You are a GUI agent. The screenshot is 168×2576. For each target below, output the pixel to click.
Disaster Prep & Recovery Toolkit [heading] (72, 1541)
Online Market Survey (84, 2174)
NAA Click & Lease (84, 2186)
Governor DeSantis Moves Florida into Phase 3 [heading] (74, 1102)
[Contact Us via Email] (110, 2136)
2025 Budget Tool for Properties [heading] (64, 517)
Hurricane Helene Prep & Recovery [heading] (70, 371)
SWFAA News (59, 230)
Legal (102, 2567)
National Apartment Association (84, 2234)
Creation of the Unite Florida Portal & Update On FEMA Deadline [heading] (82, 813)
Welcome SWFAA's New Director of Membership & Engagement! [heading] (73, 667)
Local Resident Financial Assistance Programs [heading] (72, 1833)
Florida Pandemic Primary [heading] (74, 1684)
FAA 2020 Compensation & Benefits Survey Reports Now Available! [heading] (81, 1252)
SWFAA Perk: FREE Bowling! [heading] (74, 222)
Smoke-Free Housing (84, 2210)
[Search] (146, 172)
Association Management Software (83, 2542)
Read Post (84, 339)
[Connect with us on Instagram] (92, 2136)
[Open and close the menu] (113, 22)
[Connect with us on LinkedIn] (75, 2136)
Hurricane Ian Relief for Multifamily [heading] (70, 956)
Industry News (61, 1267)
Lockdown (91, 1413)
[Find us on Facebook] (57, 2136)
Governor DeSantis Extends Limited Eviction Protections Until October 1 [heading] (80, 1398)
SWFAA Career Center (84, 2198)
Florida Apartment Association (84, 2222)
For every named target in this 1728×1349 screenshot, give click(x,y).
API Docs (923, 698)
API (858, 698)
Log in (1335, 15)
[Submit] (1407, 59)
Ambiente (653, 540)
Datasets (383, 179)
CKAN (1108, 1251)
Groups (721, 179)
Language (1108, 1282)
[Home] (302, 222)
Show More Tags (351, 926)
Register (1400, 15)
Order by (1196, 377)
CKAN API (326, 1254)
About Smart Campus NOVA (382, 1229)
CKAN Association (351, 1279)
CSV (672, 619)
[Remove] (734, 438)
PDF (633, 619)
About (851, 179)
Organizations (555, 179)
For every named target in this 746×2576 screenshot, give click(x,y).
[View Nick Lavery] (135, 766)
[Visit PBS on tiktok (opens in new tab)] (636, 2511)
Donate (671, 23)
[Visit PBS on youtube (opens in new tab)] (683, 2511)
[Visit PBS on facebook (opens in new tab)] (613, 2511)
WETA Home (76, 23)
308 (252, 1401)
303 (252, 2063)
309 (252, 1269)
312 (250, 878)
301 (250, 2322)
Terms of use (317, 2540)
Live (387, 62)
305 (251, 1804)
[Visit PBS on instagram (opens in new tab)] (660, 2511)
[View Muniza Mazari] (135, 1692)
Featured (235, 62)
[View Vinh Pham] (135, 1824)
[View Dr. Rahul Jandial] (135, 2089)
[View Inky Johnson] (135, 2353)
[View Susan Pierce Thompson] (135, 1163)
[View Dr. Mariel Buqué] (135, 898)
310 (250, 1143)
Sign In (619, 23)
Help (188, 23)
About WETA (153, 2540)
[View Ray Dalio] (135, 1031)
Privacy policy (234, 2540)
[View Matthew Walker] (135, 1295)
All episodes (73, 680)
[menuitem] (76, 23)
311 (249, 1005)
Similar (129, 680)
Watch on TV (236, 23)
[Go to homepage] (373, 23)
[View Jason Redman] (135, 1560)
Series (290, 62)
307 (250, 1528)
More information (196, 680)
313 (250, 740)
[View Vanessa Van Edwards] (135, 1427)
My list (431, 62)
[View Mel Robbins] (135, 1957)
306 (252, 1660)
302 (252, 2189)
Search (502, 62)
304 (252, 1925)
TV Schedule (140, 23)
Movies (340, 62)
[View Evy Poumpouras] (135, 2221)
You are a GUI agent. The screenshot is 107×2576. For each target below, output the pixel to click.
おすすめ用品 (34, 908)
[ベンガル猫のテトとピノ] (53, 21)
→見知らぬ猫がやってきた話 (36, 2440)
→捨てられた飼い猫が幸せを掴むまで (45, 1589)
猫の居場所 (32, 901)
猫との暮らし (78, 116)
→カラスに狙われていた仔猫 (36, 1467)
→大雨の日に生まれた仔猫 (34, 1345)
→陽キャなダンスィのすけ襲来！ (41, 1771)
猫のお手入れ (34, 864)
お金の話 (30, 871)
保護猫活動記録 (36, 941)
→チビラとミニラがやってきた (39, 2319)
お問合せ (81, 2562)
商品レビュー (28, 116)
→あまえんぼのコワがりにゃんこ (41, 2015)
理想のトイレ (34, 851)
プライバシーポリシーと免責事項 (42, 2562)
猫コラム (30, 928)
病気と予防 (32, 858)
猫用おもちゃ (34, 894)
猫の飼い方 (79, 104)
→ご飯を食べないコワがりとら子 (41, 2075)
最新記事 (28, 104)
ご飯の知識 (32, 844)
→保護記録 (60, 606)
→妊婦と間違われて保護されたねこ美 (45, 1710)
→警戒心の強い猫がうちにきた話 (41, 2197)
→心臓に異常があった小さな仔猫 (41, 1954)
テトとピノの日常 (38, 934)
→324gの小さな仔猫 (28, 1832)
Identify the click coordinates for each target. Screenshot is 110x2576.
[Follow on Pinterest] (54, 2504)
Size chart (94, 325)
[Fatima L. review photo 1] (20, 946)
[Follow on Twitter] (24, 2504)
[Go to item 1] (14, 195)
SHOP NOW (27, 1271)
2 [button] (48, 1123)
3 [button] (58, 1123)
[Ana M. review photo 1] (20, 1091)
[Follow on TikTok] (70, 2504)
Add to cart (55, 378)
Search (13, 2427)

____

◆ What you should do
Only one thing belongs in the reply: the exact lines of the listing above, from the one with "[ベンガル猫のテトとピノ] (53, 21)" through its last line.

◆ Output of the exercise
[ベンガル猫のテトとピノ] (53, 21)
→見知らぬ猫がやってきた話 (36, 2440)
→捨てられた飼い猫が幸せを掴むまで (45, 1589)
猫の居場所 (32, 901)
猫との暮らし (78, 116)
→カラスに狙われていた仔猫 (36, 1467)
→大雨の日に生まれた仔猫 (34, 1345)
→陽キャなダンスィのすけ襲来！ (41, 1771)
猫のお手入れ (34, 864)
お金の話 (30, 871)
保護猫活動記録 (36, 941)
→チビラとミニラがやってきた (39, 2319)
お問合せ (81, 2562)
商品レビュー (28, 116)
→あまえんぼのコワがりにゃんこ (41, 2015)
理想のトイレ (34, 851)
プライバシーポリシーと免責事項 (42, 2562)
猫コラム (30, 928)
病気と予防 (32, 858)
猫用おもちゃ (34, 894)
猫の飼い方 (79, 104)
→ご飯を食べないコワがりとら子 (41, 2075)
最新記事 (28, 104)
ご飯の知識 (32, 844)
→保護記録 (60, 606)
→妊婦と間違われて保護されたねこ美 (45, 1710)
→警戒心の強い猫がうちにきた話 (41, 2197)
→心臓に異常があった小さな仔猫 (41, 1954)
テトとピノの日常 (38, 934)
→324gの小さな仔猫 (28, 1832)
Identify the click coordinates for each target. Screenshot is 110x2576.
[Follow on Pinterest] (54, 2504)
Size chart (94, 325)
[Fatima L. review photo 1] (20, 946)
[Follow on Twitter] (24, 2504)
[Go to item 1] (14, 195)
SHOP NOW (27, 1271)
2 [button] (48, 1123)
3 [button] (58, 1123)
[Ana M. review photo 1] (20, 1091)
[Follow on TikTok] (70, 2504)
Add to cart (55, 378)
Search (13, 2427)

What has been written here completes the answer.